First author Kaat De Backer from the School of Life Course & Population Sciences
11 July 2025
'Support, not judgement': Links between children's social care involvement and maternal deaths revealed
A third of women who died during or in the year after pregnancy were known to Children’s Social Care – higher than previously reported, new research reveals. The authors say urgent changes are needed to prioritise and improve mothers’ care.

The study is published today in BMJ Medicine and led by researchers in the Faculty of Life Sciences & Medicine, Oxford University and the charity Birth Companions, and funded by the National Institute for Health and Care Research. It is the first to detail the situations of the 1695 women who died within a year of pregnancy; of whom 420 were in contact with children’s social care. Researchers analysed national surveillance data from 2014 to 2022 to understand how the women died and the quality of the care they received.
The number of newborn babies in care proceedings in England is a growing problem. 2914 were in care in 2019/20; up 20% in seven years. Children under one make-up over a quarter of all children in care proceedings.
Women who died
The study finds three quarters of the mothers known to social services died between six weeks and the year after pregnancy and most deaths were due to suicide (20%), other psychiatric causes including drug related deaths (30%), and homicide (5%). Women with social care involvement more frequently died from homicide and mental health related causes than women without involvement.
Many of the women who died had significant experiences of abuse and mental ill-health. Two thirds (65%) of women with Children’s Social Care involvement reported domestic abuse before or during pregnancy, compared to 3% of women without social care involvement. One in three disclosed abuse during childhood compared to 2% of women without social care involvement.
A higher proportion of women known to social care had pre-existing medical problems (75%, versus 59%), mental health issues (75% versus 27%), smoking during pregnancy (73% versus 21%) and known substance use (55% versus 5%) than women with no social care involvement.
The researchers also conducted a confidential care review, which looked at anonymised care records for 47 of these women. The study found uncoordinated involvement of services and agencies, such as maternity and mental health services, children’s social care, and other medical specialists. This resulted in overwhelming appointment schedules, and compounded the adversity the women were facing rather than helping them. In several case reviews, women had more than thirty different appointments during pregnancy. In many instances, risk management solely focused on safeguarding the infant, disregarding the mother’s own safeguarding needs.
Kaat de Backer added: “What the analysis tells us is that these women come from backgrounds of trauma and abuse, and yet despite their efforts to keep up with demanding appointment schedules, they often face scrutiny and judgment rather than receiving support for the issues they are facing. Too often, the professionals the women are in touch with don’t work together to provide holistic care, which increases the pressure on a mother. When women have access to designated multi-disciplinary teams, with specialist knowledge and capacity to provide integrated and holistic care, these barriers can be overcome. It makes it easier to understand who is doing what and when, for women and professionals.”
Changes to social care
The researchers highlighted the complex care women have to navigate during pregnancy and the postnatal period. They say urgent changes to practice, clinical guidance and policy are required to prioritise mothers with social care involvement in pregnancy and early motherhood.
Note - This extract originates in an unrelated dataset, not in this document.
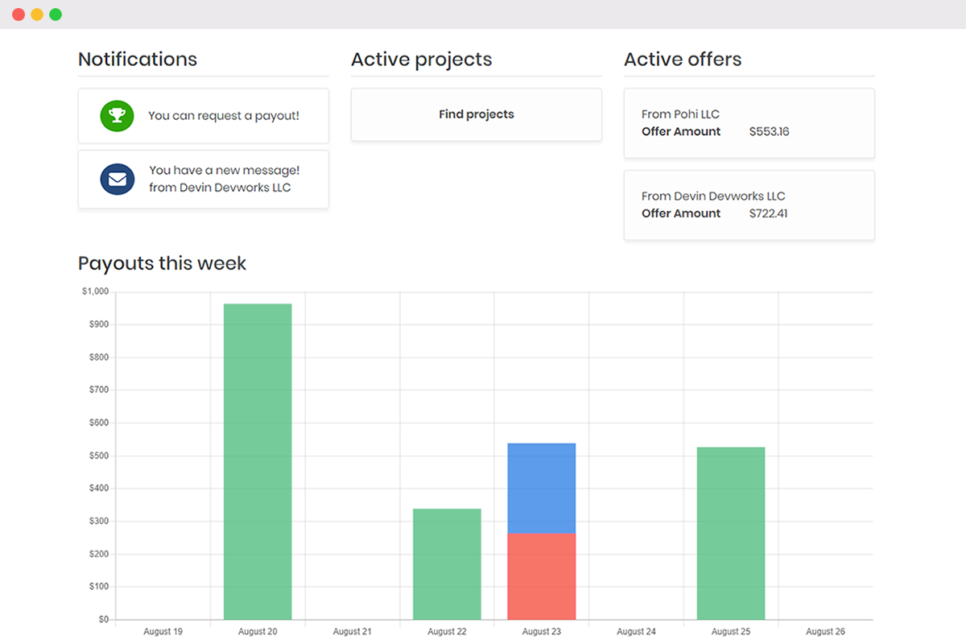Click the blue segment of August 23 bar
Screen dimensions: 966x644
pyautogui.click(x=542, y=488)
Naomi Delap, Director at the charity Birth Companions, said: “This study highlights the acute need for better care for women with Children’s Social Care involvement, and the significant barriers that get in the way of providing that care.
“To help improve things, we need coordinated national policy and clear expectations across the health and social care systems. In response to this study, Birth Companions is launching work to co-design a national care pathway, in order to deliver consistent, compassionate support for all women who have Children’s Social Care involvement in pregnancy and early motherhood. This work holds the potential to transform care, break cycles of harm, and help ensure fewer mothers lose their lives in such tragic circumstances.”
Senior author Dr Nicola Vousden, from Oxford Population Health’s National Perinatal Epidemiology Unit, said “This study adds to findings from MBRRACE-UK that women with multiple disadvantages prior to, and during pregnancy, are at increased risk of worse outcomes. We’ve identified practical changes that are required within maternity care. We also need joined up pathways of care across maternity, social care and community health partners to support the needs of women with children’s social involvement, including domestic abuse, substance misuse and mental health. This will require local and national action.”